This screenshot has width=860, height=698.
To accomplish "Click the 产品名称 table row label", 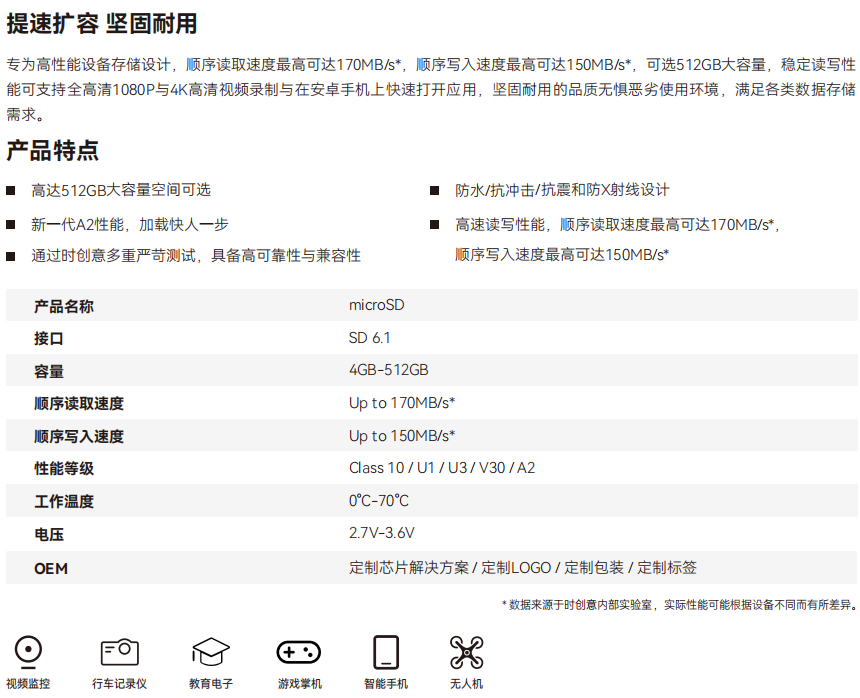I will pos(64,306).
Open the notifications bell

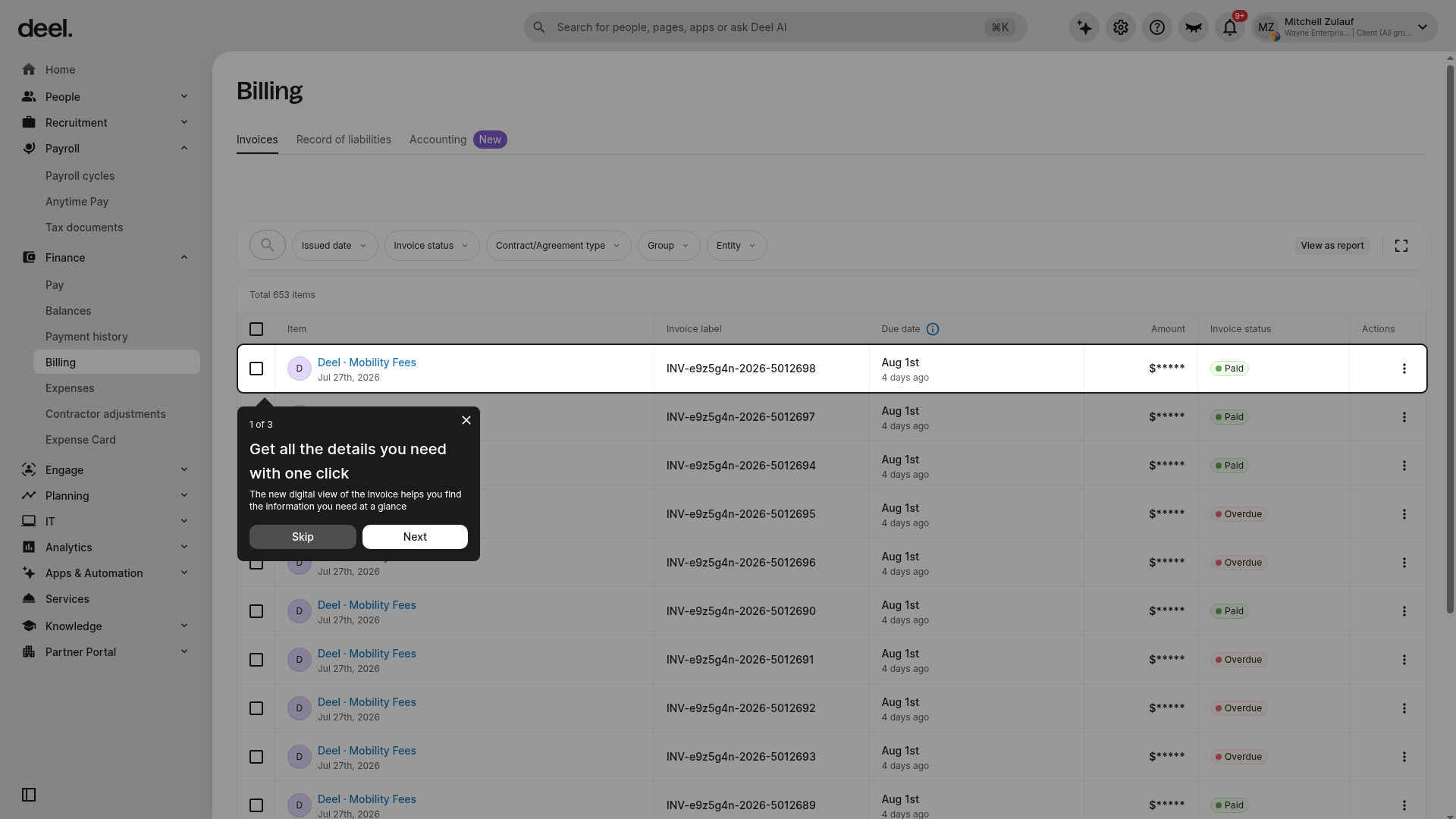click(1230, 27)
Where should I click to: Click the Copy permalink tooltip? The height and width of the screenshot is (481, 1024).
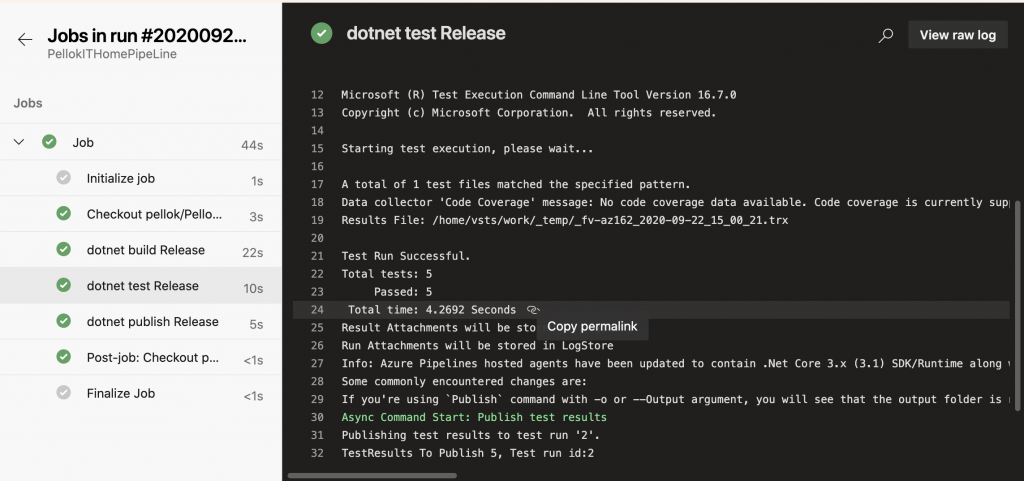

* * * * * * * * *

* **WORK ORDER**
Pictures are to be dropped, and the lines from the line with "Open the notifications bell" through the end of the material above are to be reproduced exactly.

* **OUTPUT**
Open the notifications bell

click(1230, 27)
Where should I click to: Click the Copy permalink tooltip? The height and width of the screenshot is (481, 1024).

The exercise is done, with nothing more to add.